### Short problem:
Please reproduce all of the entries below word for word.

### Material shown:

_____

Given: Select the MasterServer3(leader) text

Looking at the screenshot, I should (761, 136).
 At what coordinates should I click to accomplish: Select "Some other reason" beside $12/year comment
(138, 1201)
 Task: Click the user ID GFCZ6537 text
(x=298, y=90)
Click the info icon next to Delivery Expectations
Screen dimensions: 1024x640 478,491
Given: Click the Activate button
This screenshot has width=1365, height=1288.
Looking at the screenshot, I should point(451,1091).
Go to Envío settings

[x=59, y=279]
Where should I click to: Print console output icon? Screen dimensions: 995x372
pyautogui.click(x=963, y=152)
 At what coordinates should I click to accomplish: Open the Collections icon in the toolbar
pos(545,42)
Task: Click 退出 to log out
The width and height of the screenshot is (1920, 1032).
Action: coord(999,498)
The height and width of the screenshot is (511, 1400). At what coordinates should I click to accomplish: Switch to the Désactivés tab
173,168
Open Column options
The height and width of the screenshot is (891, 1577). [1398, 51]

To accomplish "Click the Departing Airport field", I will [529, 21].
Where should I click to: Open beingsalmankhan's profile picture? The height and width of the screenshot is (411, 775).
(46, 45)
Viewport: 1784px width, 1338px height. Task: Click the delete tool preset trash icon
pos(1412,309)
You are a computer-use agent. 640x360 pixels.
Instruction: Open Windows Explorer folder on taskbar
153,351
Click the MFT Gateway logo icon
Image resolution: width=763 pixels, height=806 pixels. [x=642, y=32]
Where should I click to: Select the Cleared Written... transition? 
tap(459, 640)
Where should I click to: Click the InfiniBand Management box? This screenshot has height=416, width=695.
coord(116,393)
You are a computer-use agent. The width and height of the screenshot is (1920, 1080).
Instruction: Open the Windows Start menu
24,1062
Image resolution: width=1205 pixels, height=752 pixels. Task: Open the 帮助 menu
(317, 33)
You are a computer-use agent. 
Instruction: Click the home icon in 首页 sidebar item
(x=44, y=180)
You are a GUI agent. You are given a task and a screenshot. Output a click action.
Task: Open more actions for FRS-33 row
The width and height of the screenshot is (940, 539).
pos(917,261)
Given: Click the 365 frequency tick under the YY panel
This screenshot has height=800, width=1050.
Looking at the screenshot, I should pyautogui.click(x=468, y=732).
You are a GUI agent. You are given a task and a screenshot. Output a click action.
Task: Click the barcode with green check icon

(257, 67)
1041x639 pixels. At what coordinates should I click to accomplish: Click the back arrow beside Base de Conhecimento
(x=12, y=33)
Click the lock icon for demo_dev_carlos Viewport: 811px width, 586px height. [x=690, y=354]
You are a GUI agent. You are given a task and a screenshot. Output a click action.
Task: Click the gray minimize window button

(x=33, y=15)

_____

### Expected answer:
Given: Select the MasterServer3(leader) text

Looking at the screenshot, I should (761, 136).
 At what coordinates should I click to accomplish: Select "Some other reason" beside $12/year comment
(138, 1201)
 Task: Click the user ID GFCZ6537 text
(x=298, y=90)
Click the info icon next to Delivery Expectations
Screen dimensions: 1024x640 478,491
Given: Click the Activate button
This screenshot has width=1365, height=1288.
Looking at the screenshot, I should point(451,1091).
Go to Envío settings

[x=59, y=279]
Where should I click to: Print console output icon? Screen dimensions: 995x372
pyautogui.click(x=963, y=152)
 At what coordinates should I click to accomplish: Open the Collections icon in the toolbar
pos(545,42)
Task: Click 退出 to log out
The width and height of the screenshot is (1920, 1032).
Action: coord(999,498)
The height and width of the screenshot is (511, 1400). At what coordinates should I click to accomplish: Switch to the Désactivés tab
173,168
Open Column options
The height and width of the screenshot is (891, 1577). [1398, 51]

To accomplish "Click the Departing Airport field", I will [529, 21].
Where should I click to: Open beingsalmankhan's profile picture? The height and width of the screenshot is (411, 775).
(46, 45)
Viewport: 1784px width, 1338px height. Task: Click the delete tool preset trash icon
pos(1412,309)
You are a computer-use agent. 640x360 pixels.
Instruction: Open Windows Explorer folder on taskbar
153,351
Click the MFT Gateway logo icon
Image resolution: width=763 pixels, height=806 pixels. [x=642, y=32]
Where should I click to: Select the Cleared Written... transition? 
tap(459, 640)
Where should I click to: Click the InfiniBand Management box? This screenshot has height=416, width=695.
coord(116,393)
You are a computer-use agent. The width and height of the screenshot is (1920, 1080).
Instruction: Open the Windows Start menu
24,1062
Image resolution: width=1205 pixels, height=752 pixels. Task: Open the 帮助 menu
(317, 33)
You are a computer-use agent. 
Instruction: Click the home icon in 首页 sidebar item
(x=44, y=180)
You are a GUI agent. You are given a task and a screenshot. Output a click action.
Task: Open more actions for FRS-33 row
The width and height of the screenshot is (940, 539).
pos(917,261)
Given: Click the 365 frequency tick under the YY panel
This screenshot has height=800, width=1050.
Looking at the screenshot, I should pyautogui.click(x=468, y=732).
You are a GUI agent. You are given a task and a screenshot. Output a click action.
Task: Click the barcode with green check icon

(257, 67)
1041x639 pixels. At what coordinates should I click to accomplish: Click the back arrow beside Base de Conhecimento
(x=12, y=33)
Click the lock icon for demo_dev_carlos Viewport: 811px width, 586px height. [x=690, y=354]
You are a GUI agent. You are given a task and a screenshot. Output a click action.
Task: Click the gray minimize window button

(x=33, y=15)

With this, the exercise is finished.